Solving Logarithms: Find x in 2x^2-7x+3 = 0

[Coco12]

Homework Statement

Log(2x-3)=log(4x-3)-logx

Homework Equations

Logcl =logcr
L=r

The Attempt at a Solution

Quotient law of logs

So I simplfied:
Log(2x-3)=log(4x-3)/x

Since same base:
2x-3=4x-3/x

2x^2-7x+3=0
(X-1)(x-6)

The ans is supposed to be 3. I don't know what I'm doing wrong?

 

[ar1994]

Have you double checked your algebra? After you've removed the logarithms and come up with the algebraic equation, are you sure you manipulated it into a polynomial correctly?

 

[Mark44]

Homework Statement

Log(2x+5)=log(4x-3)-logx

Homework Equations

Logcl =logcr
L=r

The Attempt at a Solution

Quotient law of logs

So I simplfied:
Log(2x+3)=log(4x-3)/x

First it was log(2x + 5), but now it's log(2x + 3). Which one is it?

Since same base:
2x+3=4x-3/x

2x^2-7x+3
(X-1)(x-6)

The ans is supposed to be 3. I don't know what I'm doing wrong?

For the equation you posted, 3 is not a solution. Here's the check:
If x = 3,
log(11) =? log(9) - log(3)
log(11) =? log(9/3) = log(3)
Since log(11) ≠ log(3), 3 is not a solution.

In your work you need a few more parentheses.

So I simplfied:
Log(2x+3)=log(4x-3)/x

Since same base:
2x+3=4x-3/x

In the two equations above, log(4x-3)/x should be written as log[(4x - 3)/x], and 4x -3/x is not the same as (4x - 3)/x.

2x^2-7x+3
(X-1)(x-6)

In what you have above, you started with an equation, but lost the = 0, so you're not working with equations any more.


Have you copied the equation correctly? If so, did you look at the right solution? There's also the possibility that the answer in your book is wrong.

 

[Coco12]

Ya it's supposed to be 2x-3. That is what the book says.. That the ans is 3.

I think 3 is right. Because when I plugged in into the equation, I got it..

However how did they get that?

 

[Mark44]

Ya it's supposed to be 2x-3.

Which is different from either of the two expressions you had before.

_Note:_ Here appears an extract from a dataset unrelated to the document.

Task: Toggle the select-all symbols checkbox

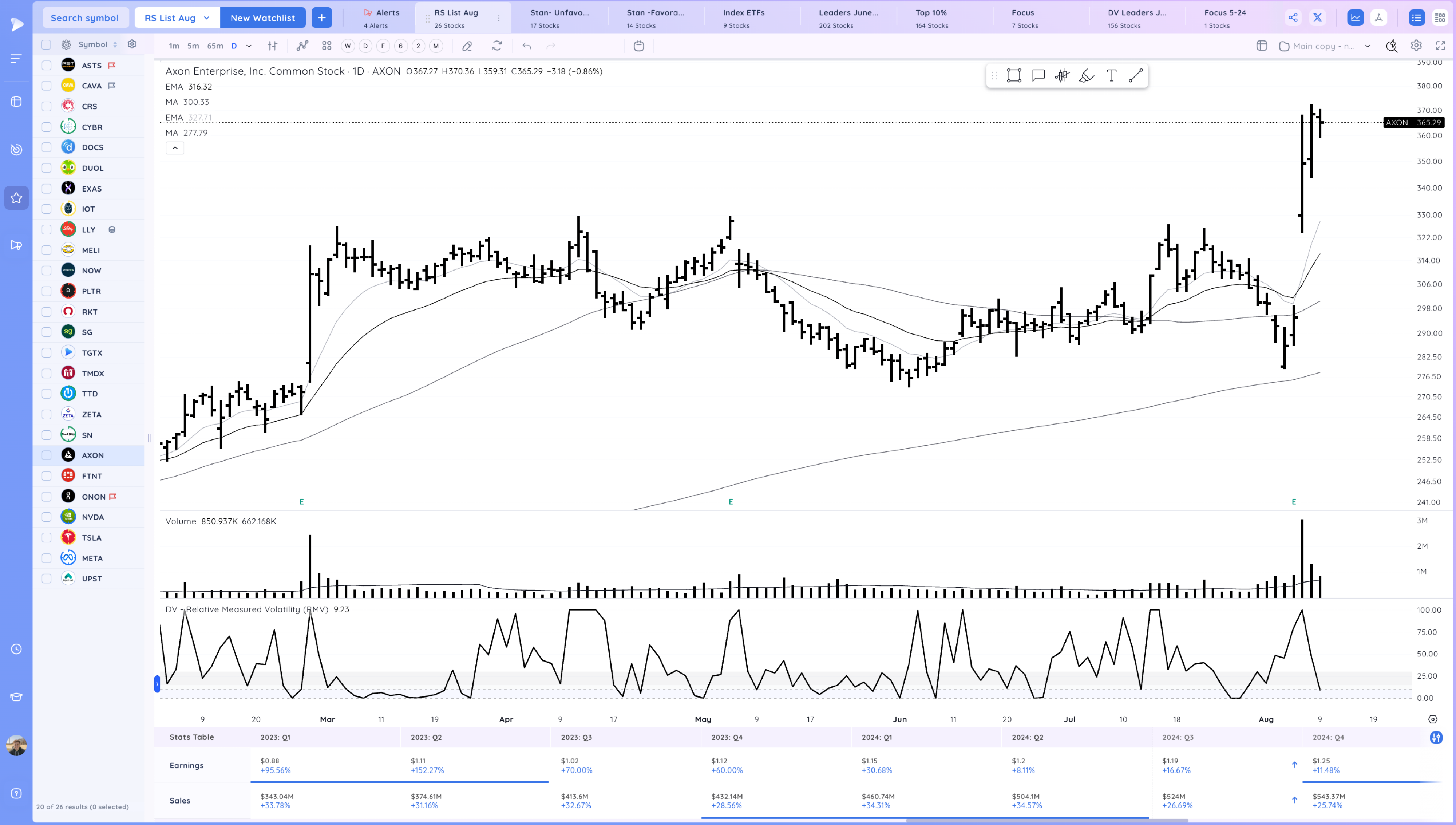Action: coord(47,44)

You need to be more careful!

That is what the book says.. That the ans is 3.
So besides missing the brackets, is the solution correct?

No.
Just before you did the factoring, you had 2x² - 7x + 3, which is correct as far as it goes.

It should be 2x² - 7x + 3 = 0.

Try again on the factorization.

You will also need to consider the domain for each individual log expression.
What are the restrictions on x so that log(2x - 3) is defined?
What are the restrictions on x so that log(4x - 3) is defined?
What are the restrictions on x so that log(x) is defined?

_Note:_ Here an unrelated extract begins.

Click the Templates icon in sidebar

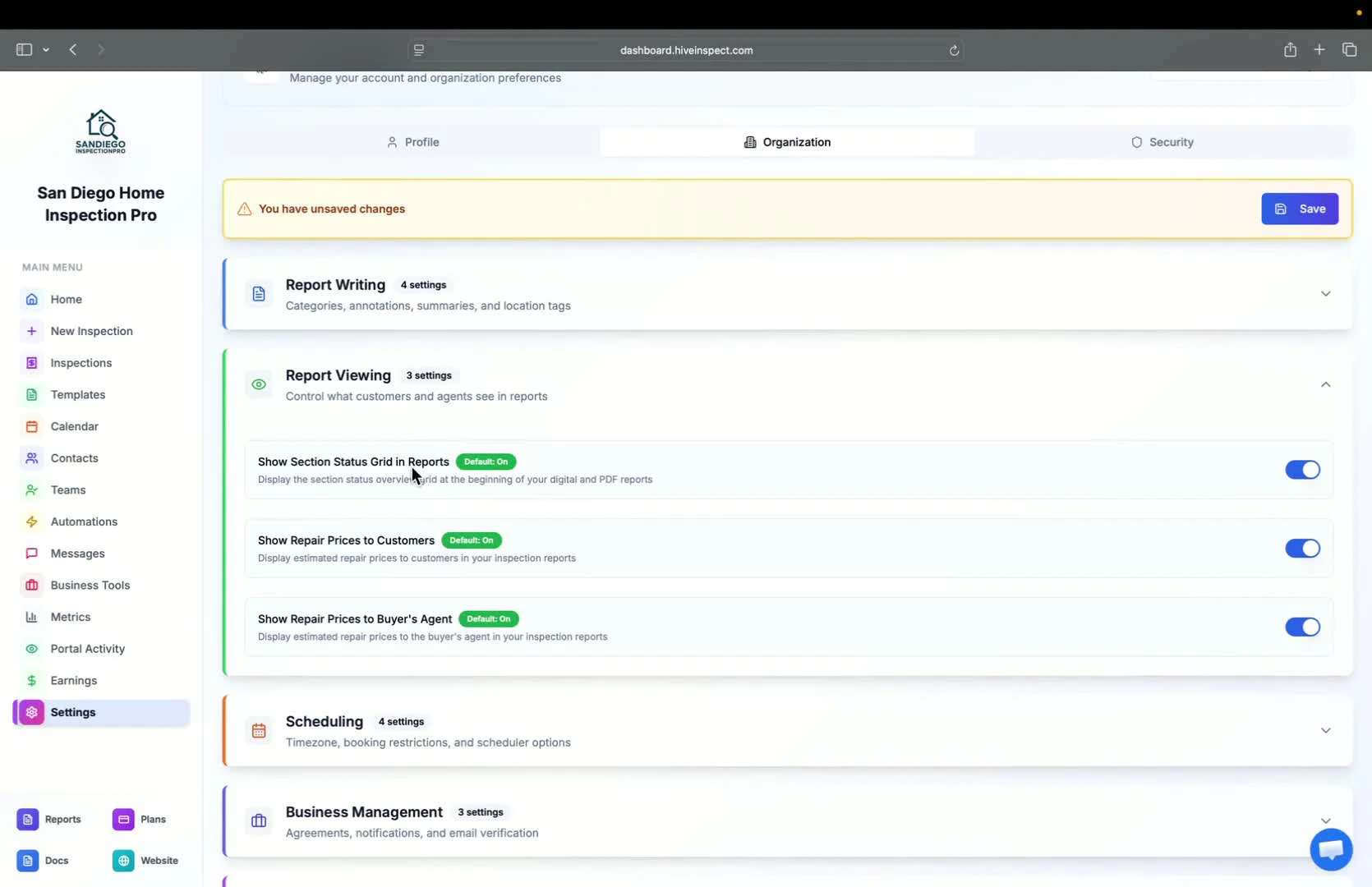coord(31,394)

Your solution has to be in an interval for what all three log expressions are defined.

 

[ar1994]

Even if it is supposed to be 2x-3, you're factorization is still incorrect. To see why, simply try plugging in the roots you found back into the logarithmic equation, as Mark44 suggested, or even in the polynomial from which you obtained the roots. You will find that they do not satisfy the equation.